▸ **What you should do**
Go to the line in the entries below that holds "Click the 数量 quantity field" and repeat exactly from there through the line that holds "You are a computer-use", inclusive.
::: Data :::
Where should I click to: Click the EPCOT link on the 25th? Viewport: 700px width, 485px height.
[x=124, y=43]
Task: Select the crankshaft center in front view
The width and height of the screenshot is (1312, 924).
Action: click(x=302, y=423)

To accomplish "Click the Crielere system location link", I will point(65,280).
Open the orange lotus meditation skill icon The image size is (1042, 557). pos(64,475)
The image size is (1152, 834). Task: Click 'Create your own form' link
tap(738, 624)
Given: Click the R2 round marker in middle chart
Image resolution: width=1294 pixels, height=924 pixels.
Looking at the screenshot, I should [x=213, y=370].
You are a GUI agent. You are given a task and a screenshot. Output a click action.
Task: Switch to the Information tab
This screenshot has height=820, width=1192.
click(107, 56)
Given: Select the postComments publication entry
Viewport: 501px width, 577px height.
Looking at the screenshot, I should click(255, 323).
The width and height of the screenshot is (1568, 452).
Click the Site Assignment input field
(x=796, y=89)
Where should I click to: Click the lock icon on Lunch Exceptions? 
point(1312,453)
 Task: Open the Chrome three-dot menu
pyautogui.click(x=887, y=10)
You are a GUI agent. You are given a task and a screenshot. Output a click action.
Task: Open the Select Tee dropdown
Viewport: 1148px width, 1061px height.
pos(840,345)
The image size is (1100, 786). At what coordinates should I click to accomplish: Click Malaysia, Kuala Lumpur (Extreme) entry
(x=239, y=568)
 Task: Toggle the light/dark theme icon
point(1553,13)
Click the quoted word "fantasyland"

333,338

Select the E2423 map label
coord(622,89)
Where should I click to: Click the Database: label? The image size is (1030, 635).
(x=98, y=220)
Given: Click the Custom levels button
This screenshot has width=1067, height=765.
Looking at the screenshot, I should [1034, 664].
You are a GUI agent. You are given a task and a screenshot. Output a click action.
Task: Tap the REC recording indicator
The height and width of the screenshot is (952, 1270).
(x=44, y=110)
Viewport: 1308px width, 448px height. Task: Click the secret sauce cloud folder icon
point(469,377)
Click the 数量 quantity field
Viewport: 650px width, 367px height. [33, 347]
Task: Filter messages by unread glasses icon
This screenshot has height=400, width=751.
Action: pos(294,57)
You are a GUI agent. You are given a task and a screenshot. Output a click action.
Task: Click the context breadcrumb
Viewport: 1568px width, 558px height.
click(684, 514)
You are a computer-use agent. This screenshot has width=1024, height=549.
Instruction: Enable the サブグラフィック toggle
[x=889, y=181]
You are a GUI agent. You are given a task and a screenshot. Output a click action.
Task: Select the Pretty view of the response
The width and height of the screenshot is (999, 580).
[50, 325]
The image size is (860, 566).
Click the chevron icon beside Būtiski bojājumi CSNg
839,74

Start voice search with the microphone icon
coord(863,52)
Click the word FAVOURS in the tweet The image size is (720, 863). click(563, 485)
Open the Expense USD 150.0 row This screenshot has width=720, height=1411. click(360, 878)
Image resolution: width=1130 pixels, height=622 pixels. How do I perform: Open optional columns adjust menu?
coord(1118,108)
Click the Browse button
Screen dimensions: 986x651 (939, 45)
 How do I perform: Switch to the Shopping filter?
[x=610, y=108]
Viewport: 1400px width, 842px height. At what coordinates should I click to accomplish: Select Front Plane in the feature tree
:::
▸ **Answer for this exercise**
Click the 数量 quantity field
Viewport: 650px width, 367px height. [33, 347]
Task: Filter messages by unread glasses icon
This screenshot has height=400, width=751.
Action: pos(294,57)
You are a GUI agent. You are given a task and a screenshot. Output a click action.
Task: Click the context breadcrumb
Viewport: 1568px width, 558px height.
click(684, 514)
You are a computer-use agent. This screenshot has width=1024, height=549.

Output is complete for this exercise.